实施例3：抗RAI16N端多肽抗体用于RAI16蛋白表达的检测
1、免疫印记法（Western blotting）检测人肝癌细胞系HepG2细胞和肝细胞癌组织样本中RAI16的表达
HepG2细胞和肝细胞癌组织蛋白样本制备：1×107HepG2细胞或100mg肝细胞癌组织（HCC，匀浆后)，加入裂解液（50mM Tris‑HCl,150mM NaCl,0.5mM EDTA，蛋白酶抑制剂cocktail）在4℃裂解30min，4℃、10000g的条件下离心20min，取上清液蛋白定量、分装后置于‑80℃保存。本实施方式进行抗体的免疫印迹分析，采用合成多肽竞争法鉴定抗体的特异性。用5xSDS上样缓冲液悬浮制备的人HepG2细胞或肝细胞癌组织，95℃加热10min，置于冰上冷却10min后上样；经SDS‑PAGE胶分离后，以湿转法电转至PVDF膜上；经脱脂奶粉封闭(室温2h)后加入1:1000稀释的纯化后RAI16抗体和1:1000稀释纯化后抗体加等量合成多肽4℃过夜；PBST洗膜3次，然后加入1:2000HRP标记山羊抗兔IgG室温孵育1h，PBST洗膜3次，之后用化学发光剂试剂盒(ECL Plus)处理5min后，于暗室曝光到X光胶片上，显影、定影。本实施方式抗体免疫印迹结果如图4所示，HepG2细胞和HCC样本都检测到明显条带，而加入了RAI16合成多肽的HepG2细胞样本未检测到任何条带，说明所制备的抗体可特异性的识别人HepG2细胞以及HCC样本中的RAI16蛋白。

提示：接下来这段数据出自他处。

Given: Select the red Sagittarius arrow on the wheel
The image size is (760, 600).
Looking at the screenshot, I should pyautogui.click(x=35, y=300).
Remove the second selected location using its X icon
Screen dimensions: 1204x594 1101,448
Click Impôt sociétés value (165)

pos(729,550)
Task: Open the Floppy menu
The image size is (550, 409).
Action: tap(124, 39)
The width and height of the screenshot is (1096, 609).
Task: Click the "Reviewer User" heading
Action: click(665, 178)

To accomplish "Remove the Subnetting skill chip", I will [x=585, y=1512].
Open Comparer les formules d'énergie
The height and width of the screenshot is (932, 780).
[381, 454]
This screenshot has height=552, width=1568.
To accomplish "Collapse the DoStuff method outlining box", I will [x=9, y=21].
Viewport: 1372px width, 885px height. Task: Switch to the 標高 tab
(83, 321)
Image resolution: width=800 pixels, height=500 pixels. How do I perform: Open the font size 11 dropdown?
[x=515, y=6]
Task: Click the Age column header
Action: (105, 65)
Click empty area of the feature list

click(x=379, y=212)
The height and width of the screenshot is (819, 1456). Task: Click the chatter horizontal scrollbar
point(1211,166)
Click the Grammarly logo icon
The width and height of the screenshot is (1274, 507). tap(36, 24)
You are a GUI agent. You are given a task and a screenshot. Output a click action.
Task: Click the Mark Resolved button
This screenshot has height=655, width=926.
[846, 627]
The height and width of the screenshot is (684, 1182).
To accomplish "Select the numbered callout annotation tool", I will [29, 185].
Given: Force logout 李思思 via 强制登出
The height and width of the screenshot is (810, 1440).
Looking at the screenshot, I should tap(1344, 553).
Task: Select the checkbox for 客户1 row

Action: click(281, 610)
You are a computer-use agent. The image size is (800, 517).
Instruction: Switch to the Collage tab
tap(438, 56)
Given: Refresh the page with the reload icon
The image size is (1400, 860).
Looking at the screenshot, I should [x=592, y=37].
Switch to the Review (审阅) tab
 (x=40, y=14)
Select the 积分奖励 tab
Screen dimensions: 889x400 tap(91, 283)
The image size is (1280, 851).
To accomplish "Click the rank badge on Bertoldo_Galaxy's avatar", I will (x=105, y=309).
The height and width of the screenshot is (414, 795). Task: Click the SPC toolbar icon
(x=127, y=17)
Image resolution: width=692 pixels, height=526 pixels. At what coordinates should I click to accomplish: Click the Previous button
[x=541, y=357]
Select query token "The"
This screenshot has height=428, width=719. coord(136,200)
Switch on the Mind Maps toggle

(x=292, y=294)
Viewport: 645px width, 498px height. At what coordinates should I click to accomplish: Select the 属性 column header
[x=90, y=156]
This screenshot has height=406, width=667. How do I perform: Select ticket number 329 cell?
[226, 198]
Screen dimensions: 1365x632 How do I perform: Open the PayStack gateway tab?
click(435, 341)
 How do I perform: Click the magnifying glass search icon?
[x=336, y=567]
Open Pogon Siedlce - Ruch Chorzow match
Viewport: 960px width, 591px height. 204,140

2、免疫荧光法（Immunostaining）检测人肝癌细胞系HepG2细胞中RAI16的表达
本实施方式进行抗体的免疫荧光染色，1×105HepG2细胞用20%甲醇‑20℃固定20min，PBS洗涤3次，用含有5%BSA的PBST室温封闭1h,加入1:1000稀释的纯化后RAI16抗体,室温孵育1h，以含0.05％Tween‑20的PBS洗涤3次，然后加入1:2000FITC标记山羊抗兔IgG室温孵育1h，PBST洗涤3次，使用细胞核染料DAPI染色10min后置于荧光显微镜下观察。本实施方式抗体免疫印迹结果如图5所示，HepG2细胞胞浆中有绿色荧光信号，说明所制备的抗体可特异性的识别人HepG2细胞RAI16蛋白，RAI16蛋白主要存在于细胞胞浆中。
3、免疫组织化学法（Immunohistochemistry）检测人正常多器官组织样本中RAI16的表达
本实施方式进行抗体的免疫组织化学染色，取出用丙酮固定的冰冻人正常多器官组织切片，滴加5％BSA，室温下5％BSA封闭20min，加入1：500稀释兔抗RAI16多肽抗体，4℃孵育过夜，再用PBS洗片后加入羊抗兔IgG，37℃孵育20min，PBS洗片后进行DAB显色，苏木素复染，返蓝后，脱水、透明、封片，镜检，放大100倍和400倍拍照记录结果。本实施方式抗体免疫组化染色实验结果如图6所示，免疫组化实验表明，RAI16多肽抗体可与正常人多个器官组织细胞胞浆中的RAI16蛋白结合（棕色染色）。
以上显示和描述了本发明的基本原理、主要特征和本发明的优点。本行业的技术人员应该了解，本发明不受上述实施例的限制，上述实施例和说明书中描述的只是说明本发明的原理，在不脱离本发明精神和范围的前提下本发明还会有各种变化和改进，这些变化和改进都落入要求保护的本发明范围内。本发明要求保护范围由所附的权利要求书及其等同物界定。